Mental health patients are being shifted to surgical wards at Shellharbour Hospital as staffing shortages see the closure of beds in specialist mental health units.
The Mercury understands that up to seven beds in the 20-bed acute Eloura unit have been closed; and two of the 20 beds in the Mirrabrook mental health unit.
NSW Nurses and Midwives Association general secretary Brett Holmes said forcing the 'overflow' into other wards was not suitable.
"Due to the bed closures, four mental health patients have had to be accommodated in surgical wards, although they have since been removed," he said.
"We will certainly be expressing our concern around the health and safety issues which arise in trying to accommodate mental health patients in wards where staff don't have the experience or expertise in managing a variety of mental illnesses.
"The physical surrounds of these wards are also less than suitable from a safety point of view should unexpected changes in the conditions of patients arise."
Mr Holmes said the union had been working with hospital management for months to ensure adequate staffing, and training, within the mental health service.
He said staff would be holding a union meeting this week over the issue.
"The situation is critical at Shellharbour. There's not enough staff - and there's also not enough staff trained in the prevention and management of violence," he said.
"For instance if you have to restrain a patient for their safety - and the safety of other patients or staff - you need a minimum of six people. There's instances where there's only four available and they don't all have the requisite training.
"So the risks are high of being involved in a potentially violent incident or of being abused - or of being accused of not practicing properly.
"Then staff get investigated, and suspended during that investigation, which only adds to the staffing issues."
A source told the Mercury that the hospital's mental health rehabilitation unit was also being utilised to accommodate overflow, and would soon be at capacity.

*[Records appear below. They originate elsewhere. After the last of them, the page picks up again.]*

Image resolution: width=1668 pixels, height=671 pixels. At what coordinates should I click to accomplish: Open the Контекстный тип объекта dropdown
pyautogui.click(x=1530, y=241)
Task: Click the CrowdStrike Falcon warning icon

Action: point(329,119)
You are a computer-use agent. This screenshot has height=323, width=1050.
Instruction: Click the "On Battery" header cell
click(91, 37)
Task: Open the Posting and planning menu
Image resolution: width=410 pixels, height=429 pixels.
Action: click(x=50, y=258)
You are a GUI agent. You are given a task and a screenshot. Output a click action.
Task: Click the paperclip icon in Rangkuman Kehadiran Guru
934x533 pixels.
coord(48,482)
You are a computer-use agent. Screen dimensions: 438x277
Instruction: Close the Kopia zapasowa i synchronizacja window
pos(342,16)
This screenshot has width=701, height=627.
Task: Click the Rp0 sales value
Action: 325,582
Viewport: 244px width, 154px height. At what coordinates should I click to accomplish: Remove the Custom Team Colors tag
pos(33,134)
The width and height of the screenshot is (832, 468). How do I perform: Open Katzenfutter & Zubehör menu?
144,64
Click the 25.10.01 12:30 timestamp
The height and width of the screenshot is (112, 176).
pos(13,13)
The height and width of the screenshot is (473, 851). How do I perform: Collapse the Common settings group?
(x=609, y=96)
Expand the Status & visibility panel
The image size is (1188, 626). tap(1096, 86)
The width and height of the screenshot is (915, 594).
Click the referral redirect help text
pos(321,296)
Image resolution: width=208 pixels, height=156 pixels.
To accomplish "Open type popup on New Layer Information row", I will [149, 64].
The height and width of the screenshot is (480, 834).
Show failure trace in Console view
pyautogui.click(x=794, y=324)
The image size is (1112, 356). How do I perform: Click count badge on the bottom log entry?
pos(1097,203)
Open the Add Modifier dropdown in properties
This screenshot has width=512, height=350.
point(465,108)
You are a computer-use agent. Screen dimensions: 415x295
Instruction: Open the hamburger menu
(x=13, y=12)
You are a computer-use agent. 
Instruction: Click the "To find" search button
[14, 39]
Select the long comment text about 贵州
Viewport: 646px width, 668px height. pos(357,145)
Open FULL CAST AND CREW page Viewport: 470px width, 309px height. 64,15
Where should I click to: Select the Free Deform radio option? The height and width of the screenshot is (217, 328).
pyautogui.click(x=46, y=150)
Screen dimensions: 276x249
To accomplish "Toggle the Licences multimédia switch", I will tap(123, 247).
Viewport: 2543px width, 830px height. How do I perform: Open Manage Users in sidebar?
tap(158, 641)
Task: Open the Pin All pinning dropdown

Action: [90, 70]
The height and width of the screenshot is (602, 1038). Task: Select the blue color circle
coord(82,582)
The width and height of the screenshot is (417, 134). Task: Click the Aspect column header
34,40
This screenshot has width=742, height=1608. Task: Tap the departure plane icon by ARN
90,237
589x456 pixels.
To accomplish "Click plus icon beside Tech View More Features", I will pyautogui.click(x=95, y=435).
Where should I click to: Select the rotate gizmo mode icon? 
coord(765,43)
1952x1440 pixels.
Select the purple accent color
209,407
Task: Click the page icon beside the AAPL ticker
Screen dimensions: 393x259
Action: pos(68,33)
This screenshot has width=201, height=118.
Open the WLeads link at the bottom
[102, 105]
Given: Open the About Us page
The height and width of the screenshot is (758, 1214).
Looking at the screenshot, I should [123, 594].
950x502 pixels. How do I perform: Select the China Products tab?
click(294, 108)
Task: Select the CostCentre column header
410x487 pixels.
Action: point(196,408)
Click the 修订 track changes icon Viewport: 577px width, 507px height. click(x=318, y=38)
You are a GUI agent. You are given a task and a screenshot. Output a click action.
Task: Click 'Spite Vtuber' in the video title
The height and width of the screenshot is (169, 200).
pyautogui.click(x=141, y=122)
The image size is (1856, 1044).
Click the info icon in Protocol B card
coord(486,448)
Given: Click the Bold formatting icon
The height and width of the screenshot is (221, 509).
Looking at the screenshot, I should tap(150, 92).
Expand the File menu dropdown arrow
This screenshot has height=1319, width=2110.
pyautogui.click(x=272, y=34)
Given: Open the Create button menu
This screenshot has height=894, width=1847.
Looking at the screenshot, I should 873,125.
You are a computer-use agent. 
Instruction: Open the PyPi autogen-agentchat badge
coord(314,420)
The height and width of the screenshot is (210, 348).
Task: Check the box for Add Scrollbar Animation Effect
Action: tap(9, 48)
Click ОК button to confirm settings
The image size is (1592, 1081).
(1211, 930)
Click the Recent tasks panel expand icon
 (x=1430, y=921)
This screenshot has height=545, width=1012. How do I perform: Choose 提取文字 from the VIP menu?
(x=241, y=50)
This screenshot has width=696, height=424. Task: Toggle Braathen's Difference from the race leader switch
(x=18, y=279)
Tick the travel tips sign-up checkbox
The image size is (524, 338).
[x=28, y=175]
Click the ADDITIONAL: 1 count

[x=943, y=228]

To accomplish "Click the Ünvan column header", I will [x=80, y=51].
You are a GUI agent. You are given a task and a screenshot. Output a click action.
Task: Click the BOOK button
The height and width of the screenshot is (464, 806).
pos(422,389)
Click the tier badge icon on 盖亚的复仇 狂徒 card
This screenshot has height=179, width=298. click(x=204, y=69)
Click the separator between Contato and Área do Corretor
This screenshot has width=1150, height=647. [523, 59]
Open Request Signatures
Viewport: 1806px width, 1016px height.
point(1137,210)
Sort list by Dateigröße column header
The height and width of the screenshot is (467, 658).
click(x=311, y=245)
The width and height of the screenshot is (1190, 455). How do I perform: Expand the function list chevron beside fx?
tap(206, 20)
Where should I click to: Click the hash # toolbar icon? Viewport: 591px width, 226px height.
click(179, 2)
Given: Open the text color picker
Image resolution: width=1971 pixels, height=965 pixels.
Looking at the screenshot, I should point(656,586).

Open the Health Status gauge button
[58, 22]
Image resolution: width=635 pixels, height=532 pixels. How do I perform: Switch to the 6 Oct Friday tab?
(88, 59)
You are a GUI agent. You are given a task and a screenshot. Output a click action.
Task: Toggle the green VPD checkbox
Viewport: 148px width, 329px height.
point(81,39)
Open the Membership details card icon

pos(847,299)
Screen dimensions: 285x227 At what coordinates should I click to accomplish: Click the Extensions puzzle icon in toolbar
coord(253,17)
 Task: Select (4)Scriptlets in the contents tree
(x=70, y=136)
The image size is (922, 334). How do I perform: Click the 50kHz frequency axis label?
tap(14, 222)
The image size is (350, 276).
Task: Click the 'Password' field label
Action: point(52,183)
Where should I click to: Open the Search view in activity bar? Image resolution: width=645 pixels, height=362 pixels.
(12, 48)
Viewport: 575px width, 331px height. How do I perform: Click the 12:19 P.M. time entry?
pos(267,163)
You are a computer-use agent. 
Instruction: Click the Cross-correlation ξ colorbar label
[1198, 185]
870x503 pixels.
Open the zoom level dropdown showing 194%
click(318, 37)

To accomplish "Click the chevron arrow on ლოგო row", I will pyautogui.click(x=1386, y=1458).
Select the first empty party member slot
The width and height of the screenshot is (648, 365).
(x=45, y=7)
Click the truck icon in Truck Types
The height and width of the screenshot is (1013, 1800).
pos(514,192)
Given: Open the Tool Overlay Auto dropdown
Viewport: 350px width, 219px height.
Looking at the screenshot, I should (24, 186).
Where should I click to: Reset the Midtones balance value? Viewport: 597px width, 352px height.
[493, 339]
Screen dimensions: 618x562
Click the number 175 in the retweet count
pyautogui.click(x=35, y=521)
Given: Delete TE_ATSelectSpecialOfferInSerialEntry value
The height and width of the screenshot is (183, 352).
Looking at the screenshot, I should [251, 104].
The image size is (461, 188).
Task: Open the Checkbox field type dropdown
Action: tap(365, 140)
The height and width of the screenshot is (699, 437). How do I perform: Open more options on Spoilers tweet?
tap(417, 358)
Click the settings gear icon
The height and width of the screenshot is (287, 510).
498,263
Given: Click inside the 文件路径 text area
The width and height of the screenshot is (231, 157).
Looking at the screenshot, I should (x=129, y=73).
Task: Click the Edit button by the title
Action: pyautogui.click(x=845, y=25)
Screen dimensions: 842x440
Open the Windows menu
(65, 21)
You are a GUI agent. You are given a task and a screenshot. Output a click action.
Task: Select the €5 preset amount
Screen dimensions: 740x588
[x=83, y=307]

This is the unit which will have to accommodate patients from Shoalhaven Hospital's sub-acute mental health unit, when that unit is shut down for three weeks in the Christmas holidays.
Labor's health spokesman Ryan Park said 'cruel cuts' to the health budget were clearly having an impact at local hospitals.
The Keira MP is demanding answers from the Berejiklian government, claiming documents obtained by Labor reveal Treasury is imposing a $252 million budget cut on health across the state this financial year.
"Thanks to this government we have seen our local health district forced to scale back operations in the interest of staff and patient's safety," he said.
"All this will do is place increased pressure on staff who have now been told vital beds are being closed."
Illawarra Shoalhaven Local Health District executive director mental health Caroline Langston said staff were currently being recruited to manage the workforce gaps with Shellharbour's busy mental health service.
"An unusually high number of people called in sick this week, which is why we have temporarily closed seven beds," she said.
"This decision is not a cost-saving measure. When we are again fully staffed, the service will return to its original configuration. Bed capacity and nursing numbers are reviewed daily."
Ms Langston said it was common practice to accommodate "low risk, voluntary patients with medical or physical care needs" in medical or surgical wards of the hospital.
"The mental health service has high standards in relation to consumer care and safety. In line with NSW Health policy, concerns raised about staff behaviour and performance are investigated thoroughly, with procedural fairness applied."
She said more than 80 per cent of staff within mental health services had completed all violence prevention management training, with the remainder scheduled to complete it this month. Clinical nurse educators also supported staff in the use of de-escalation techniques.
"The recruitment of clinicians is challenging in regional areas across Australia. However we are making progress with our recruitment to the mental health service," she said.
"Three (full-time) nurses are commencing with the service in November and an additional five casual staff are being trained to provide support when full time staff are on leave."
Meantime NSW Health refuted Labor's claims of a Treasury cap for health last month.
On Wednesday, a spokesperson for Health Minister Brad Hazzard said it was "disappointing and dangerous" that Labor was "peddling misinformation" to those who used mental health services in the region.
"Acute mental health units remain open 365 days a year," the spokesperson said.
"Consumers using sub-acute mental health units, such as Shoalhaven, self-refer and understandably, demand reduces over Christmas when consumers choose to spend time with friends and family which is encouraged.
"Any mental health consumer requiring an inpatient admission to a sub-acute unit over Christmas will be accommodated in the mental health rehabilitation unit at Shellharbour Hospital.
"We are advised one consumer required the service over the festive period last year, and was accommodated."
The spokesperson said the NSW Government was investing a "record $2.1 billion in recurrent funding" in the 2019-20 budget for mental health services.
Meanwhile the annualised budget for the ISLHD was nearly a billion dollars - $998 million - which was a $40 million increase on last year.
The Mental Health Line is open 24/7 on 1800 011 511. Support can also be sought from Lifeline on 13 11 14 and Beyond Blue on 1300 22 463.